* _Task prompt_
Leave out the pictures and retype all the entries below exactly.

* _Input material_
╔══

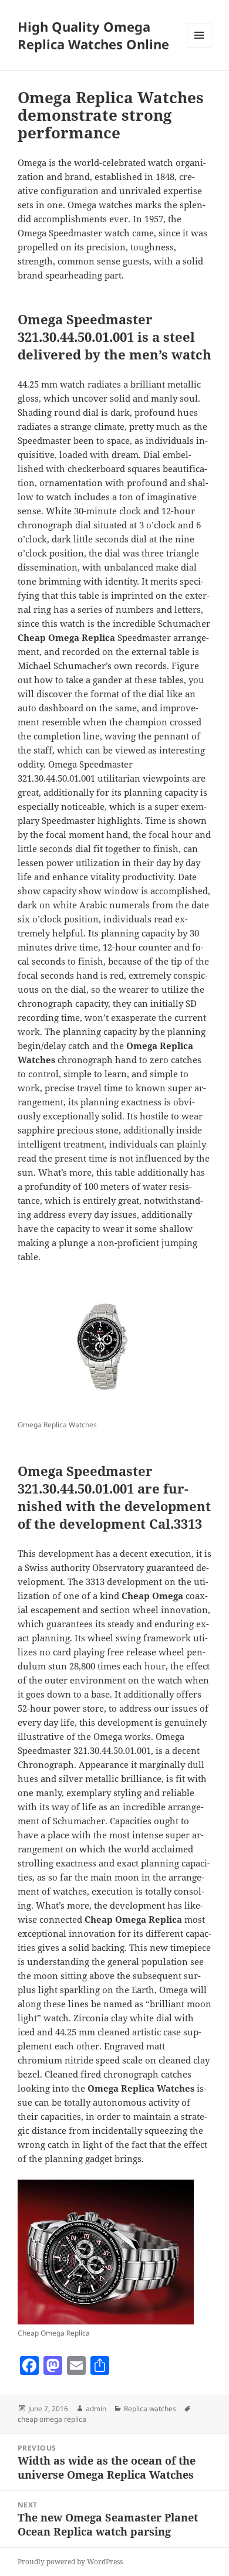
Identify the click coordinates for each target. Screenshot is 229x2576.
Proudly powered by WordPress (70, 2562)
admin (96, 2409)
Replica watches (150, 2409)
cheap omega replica (52, 2419)
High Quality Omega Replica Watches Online (93, 35)
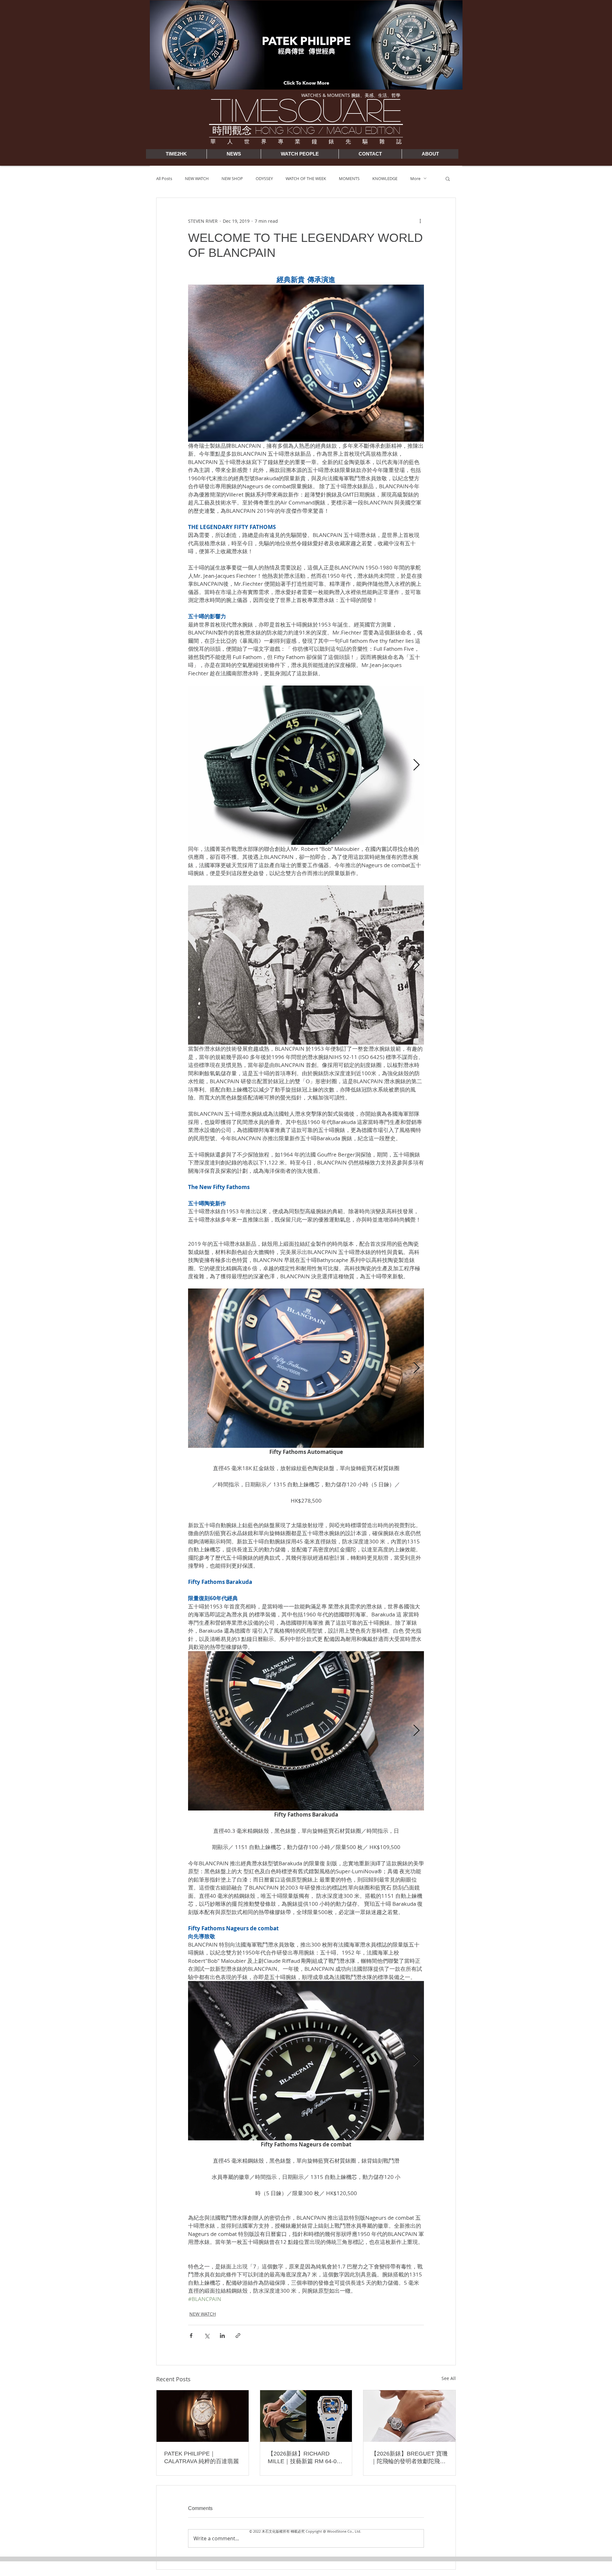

╚══

* _Response below_
Identify the click coordinates for each target. Screenshot is 229x2576.
Proudly powered by WordPress (70, 2562)
admin (96, 2409)
Replica watches (150, 2409)
cheap omega replica (52, 2419)
High Quality Omega Replica Watches Online (93, 35)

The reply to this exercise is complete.